• _EXERCISE_
Recreate the listing that follows line for line, without pictures.

• _DATA SECTION_

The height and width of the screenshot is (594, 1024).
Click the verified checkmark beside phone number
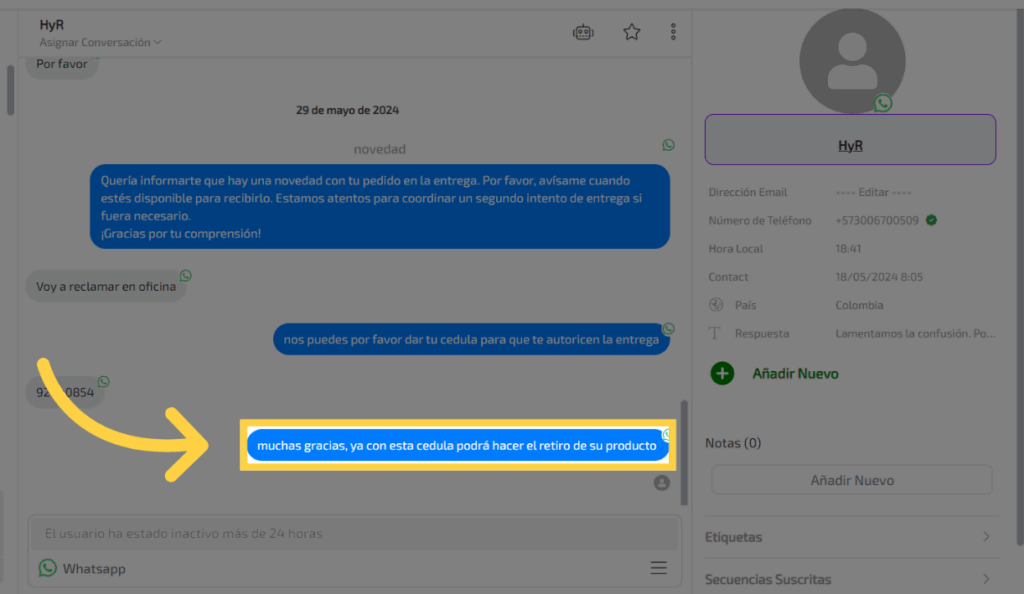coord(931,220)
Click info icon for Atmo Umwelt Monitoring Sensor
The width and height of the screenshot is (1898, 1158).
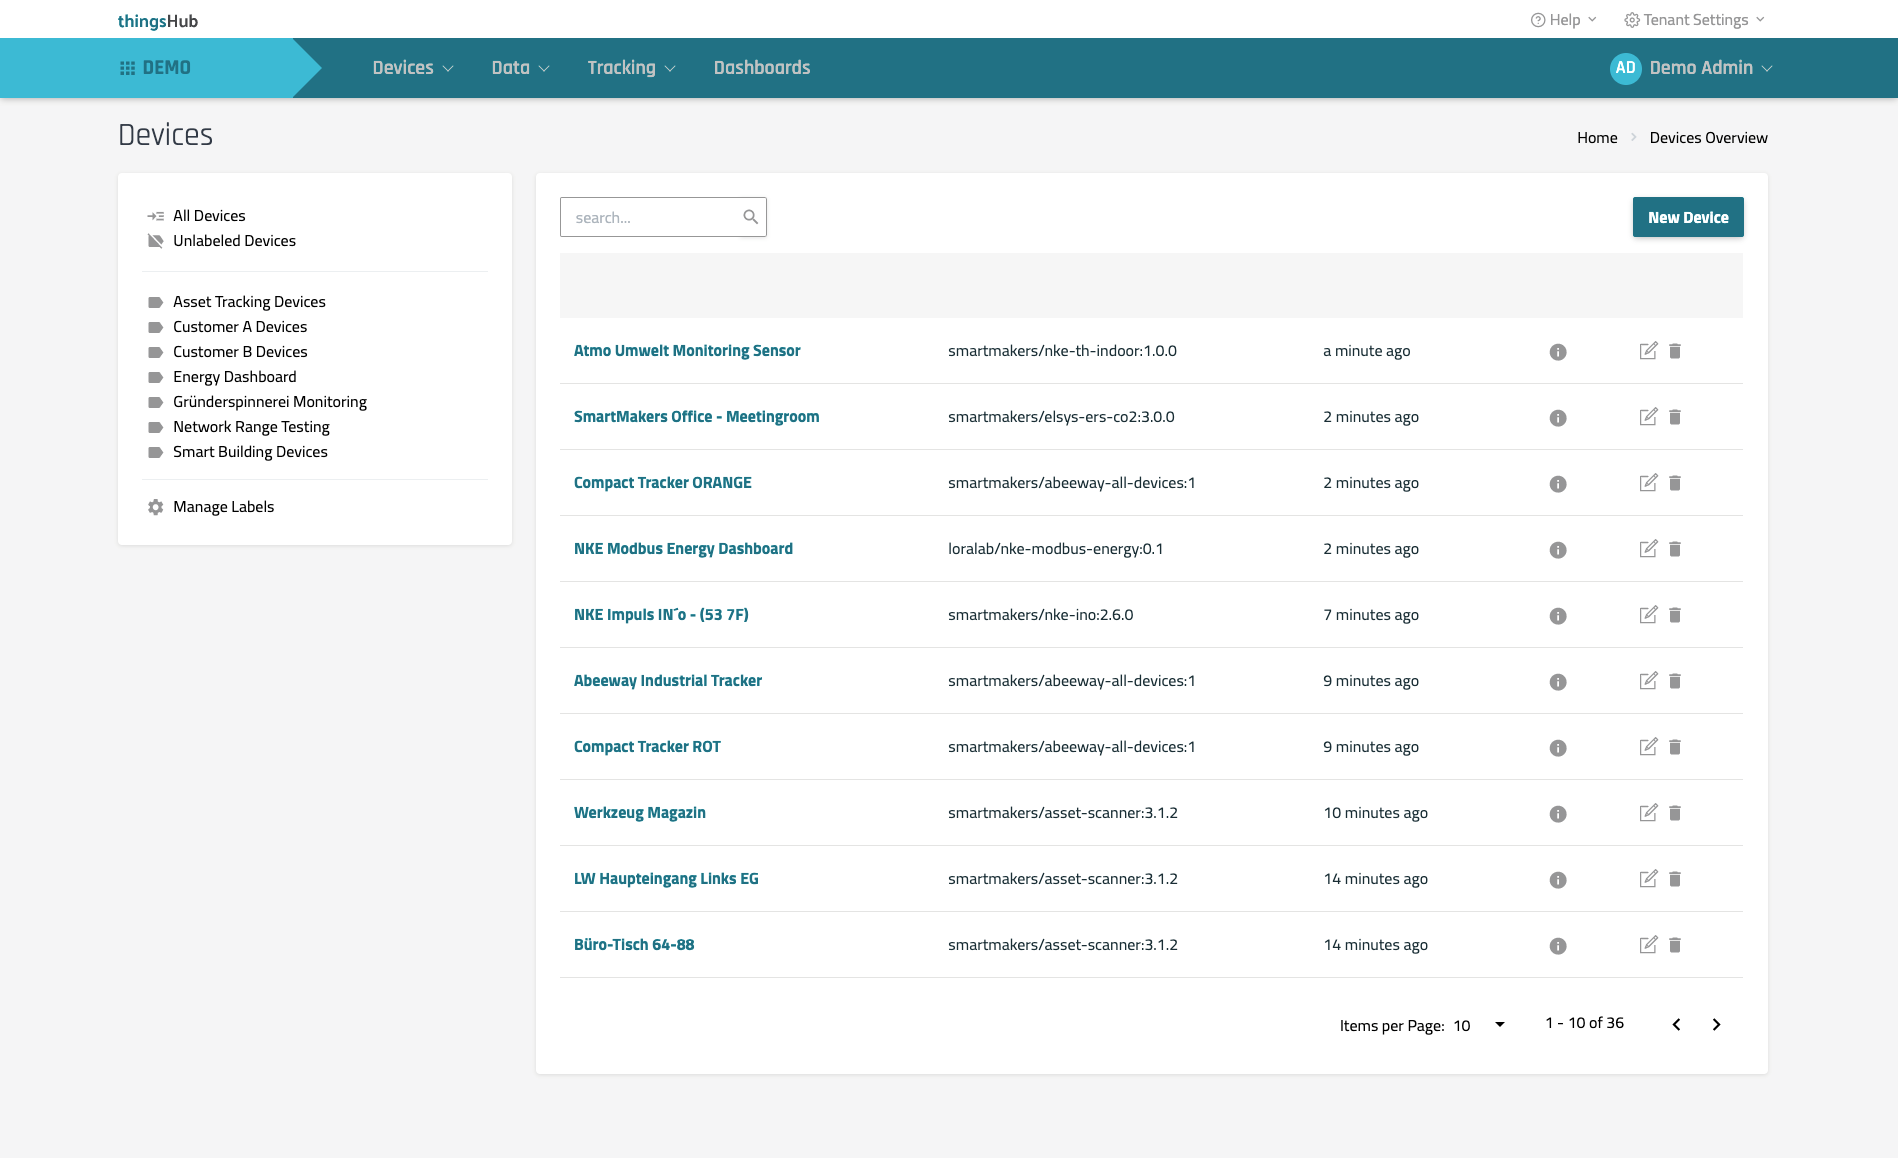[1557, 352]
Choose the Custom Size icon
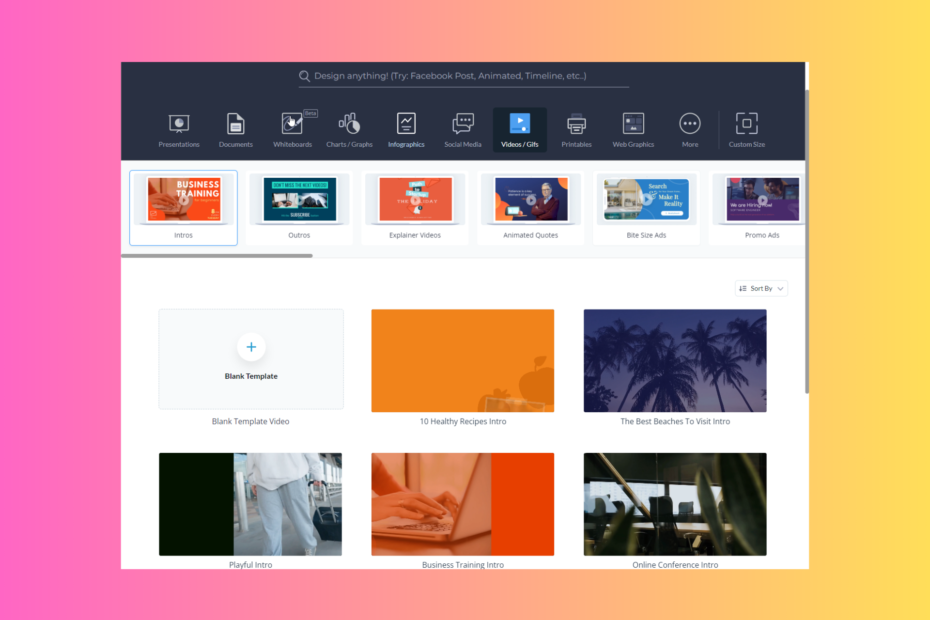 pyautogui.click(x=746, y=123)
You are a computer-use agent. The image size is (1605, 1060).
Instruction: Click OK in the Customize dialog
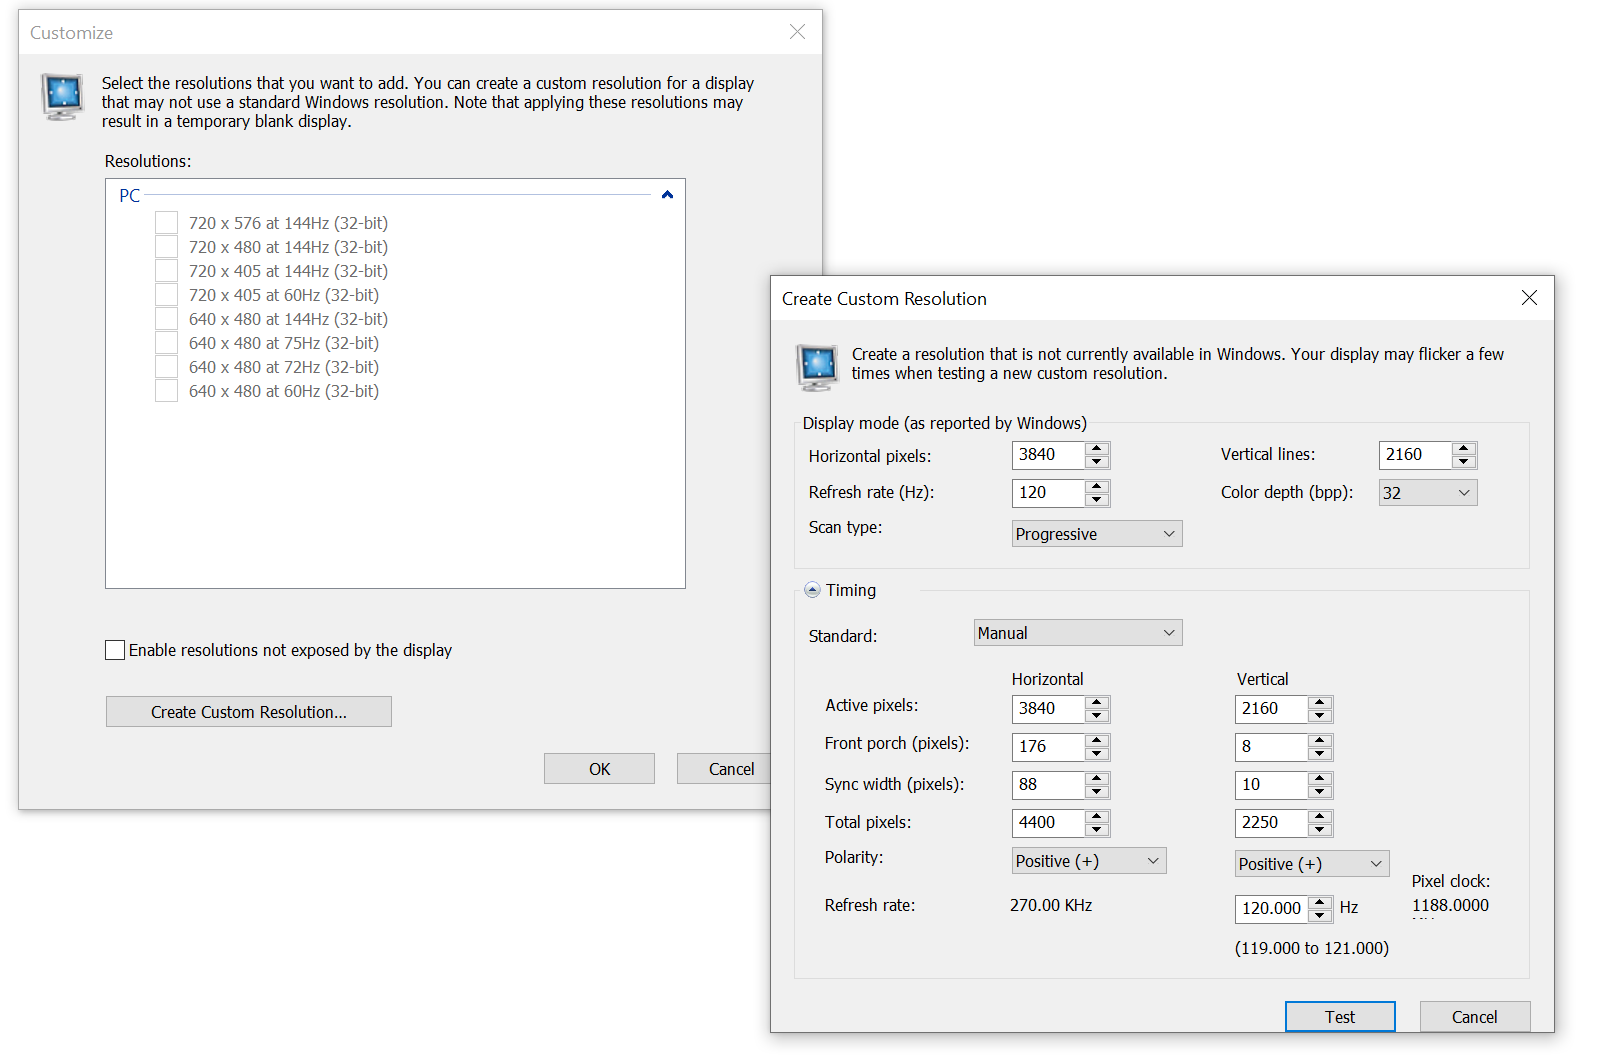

• _ANSWER TO THIS TASK_
The height and width of the screenshot is (594, 1024).
Click the verified checkmark beside phone number
coord(931,220)
Click info icon for Atmo Umwelt Monitoring Sensor
The width and height of the screenshot is (1898, 1158).
[1557, 352]
Choose the Custom Size icon
 pyautogui.click(x=746, y=123)
You are a computer-use agent. The image size is (1605, 1060).
Instruction: Click OK in the Customize dialog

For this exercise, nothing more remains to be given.